Your task ->
In the foal color thread, what does Poseidon say is the only way to find out whether the foal is actually smoky black?

# Has anyone had a foal this color? Brown, Bay, maybe Black?



## lilruffian (Jun 28, 2010)

I'd put him as a bay. Definitely not black. Maybe brown, you will know soon once he starts to shed out. Very pretty baby btw


----------



## Poseidon (Oct 1, 2010)

Maybe a dark bay, maybe brown. Maybe smoky brown when she sheds out if she's got golden hairs mixed in.


----------



## Chiilaa (Aug 12, 2010)

I was going to guess smoky brown too


----------



## QHDragon (Mar 6, 2009)

Just out of curiosity, could she be a dark or smokey buckskin?


----------



## CrazyHorseArtist (May 12, 2011)

Judging by her parents I'd say she is a smokey black, the lighter fading it probably due to her foal coat. However, it will be hard to tell until her foal coat sheds out. Would you be willing to post more pictures of her in a month of so when she's older?


----------



## Poseidon (Oct 1, 2010)

Smoky black doesn't look any different than black, so the only way to test if she was actually smoky black would be through testing. However, smoky brown looks slightly different than normal brown. Instead of the lighter brown on the muzzle, elbow, and flanks, it's a more golden colour.

Source material ->
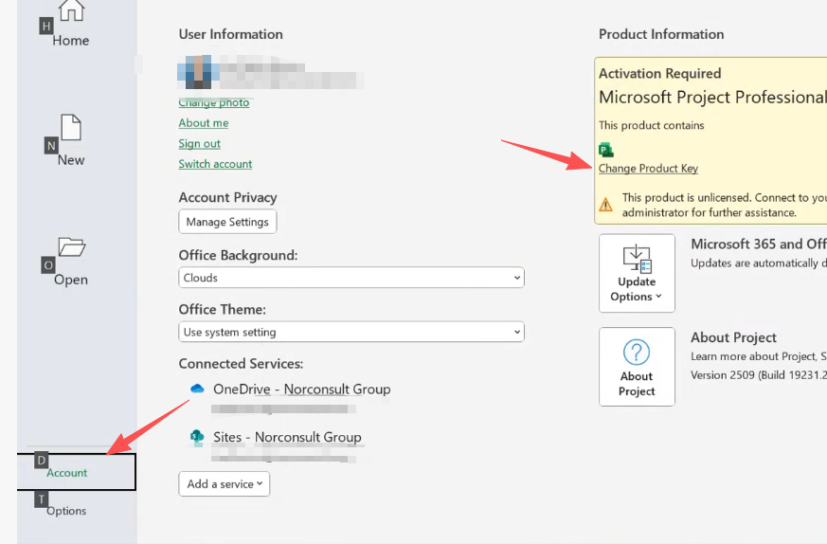Open Options from the sidebar

67,511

Correct answer ->
Testing, because smoky black looks no different from black.